TUKWILA — After an offseason of significant roster turnover, Seattle Sounders players, coaches and executives all noted the team’s improved chemistry. The collapse that ended the 2013 season exposed flaws in Seattle’s locker room more than in its talent level, and before the Sounders played a game with their revamped roster, they were confident they had significantly improved chemistry.

What the Sounders also knew before the start of the season, however, is that they wouldn’t fully know how much things have changed until the team faced a little adversity.

And now, in a season where very little has gone wrong for the owners of one of Major League Soccer’s best records, the Sounders are facing what, for them anyway, amounts to a bit a rough stretch. Not only have the Sounders lost two consecutive games for the first time this season, they lost, in consecutive weeks, in a blowout fashion at home, and then to a San Jose squad that coming into the game was in last place in the Western Conference.

Losing two straight and three of four is hardly a reason to panic — the Sounders are still in first place in the West — but for a team that ended the previous season by going 0-4-3, including a four-game losing streak, today’s game against Houston is a chance to show the character of the team and prove that this is a bump in the road, not the start of another prolonged rough patch.

“I think we’ve responded positively,” midfielder Brad Evans said. “We’ve come out and worked every day. There’s no bitching and moaning. Right now we realize it’s going to take the collective group to get over a hump. The real test is to kind of ride out these dips and make them as short as possible, so Sunday in our minds becomes a must-win.

“Sometimes things come easy, and I think in the first half of the season some things maybe went our way a little bit when they couldn’t have, and now this is a test of our mettle.”

The Sounders aren’t just being tested because of some recent struggles. They also have a daunting schedule this month with five games in a two-week stretch thanks to a U.S. Open Cup semifinal this week and a mid-week game the following week as well. Throw in the possible distraction of DeAndre Yedlin’s transfer to England, which is expected to be finalized soon — though he will finish the season with the Sounders — and this is as close to a test of this team’s improved chemistry as they’ve faced all season.

“The team’s response will be good,” Sounders coach Sigi Schmid said. “We’ll show that on Sunday.”
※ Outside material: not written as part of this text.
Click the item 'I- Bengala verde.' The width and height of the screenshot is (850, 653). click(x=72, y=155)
What perhaps makes even a brief rough patch more concerning for the Sounders, or at least their fans, is that last year’s skid came largely without warning. The 2013 Sounders’ fall wasn’t gradual; it was Wile E. Coyote falling off a cliff.

From late July to mid-September, the Sounders won eight of nine matches, had the best record in the league, and with the addition of Clint Dempsey, looked like an MLS Cup favorite. Then, beginning with a tie in Los Angeles, Seattle finished the year winless in its final seven games before losing in the playoffs to the rival Portland Timbers.
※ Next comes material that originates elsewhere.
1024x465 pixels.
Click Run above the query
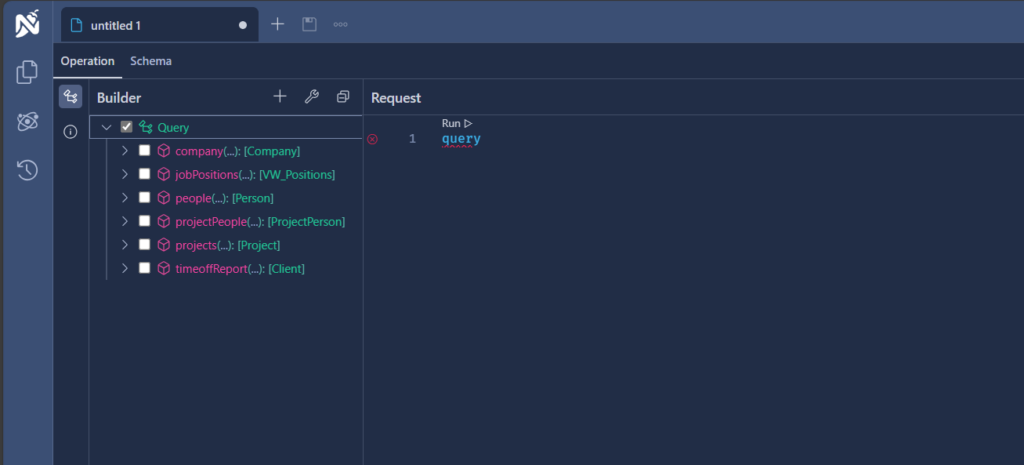click(x=456, y=123)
So maybe it’s not surprising to hear Evans call this game a must-win. The Sounders need to beat the struggling Houston Dynamo not just for the sake of their position in the standings, but also to prove that they are indeed a more together team than last year’s squad. The results the rest of the season will provide the meaningful proof, but a good indicator, Evans said, is the way people have taken ownership following recent losses, particularly that embarrassing 3-0 loss to the Galaxy at home.

“Taking ownership of yourself is No. 1, not pointing the fingers,” Evans said. “We’ve got guys now who, when we’re watching video raise the hand and say, ‘That’s my fault, I’ve got to do better.’ When you look at the result against the Galaxy, most of those guys who made a mistake, or whatever it was, stepped up and said it.

“That’s what it’s going to take. We have a great team, but you can’t predict everything. I can talk as much as I want about what this team is going to do, but at the end of the day all it comes down to is game day and whether we show up or not. … As a team captain and a guy who believes in this team, I’ve learned from last season and I think the guys on the team have learned from last season, but the only test is the game Sunday. We can talk as much as we want, but we’ve got to do it on the field.”

And again, we’re talking about a whopping two-game losing streak here, that’s hardly a season-killer. As forward Chad Barrett, one of Seattle’s many offseason additions puts it, the fact that Seattle only now has something that can be called a losing streak is a pretty good sign.

“But two games is enough and we need to right the ship,” Barrett said. “That’s what we need to do on Sunday.”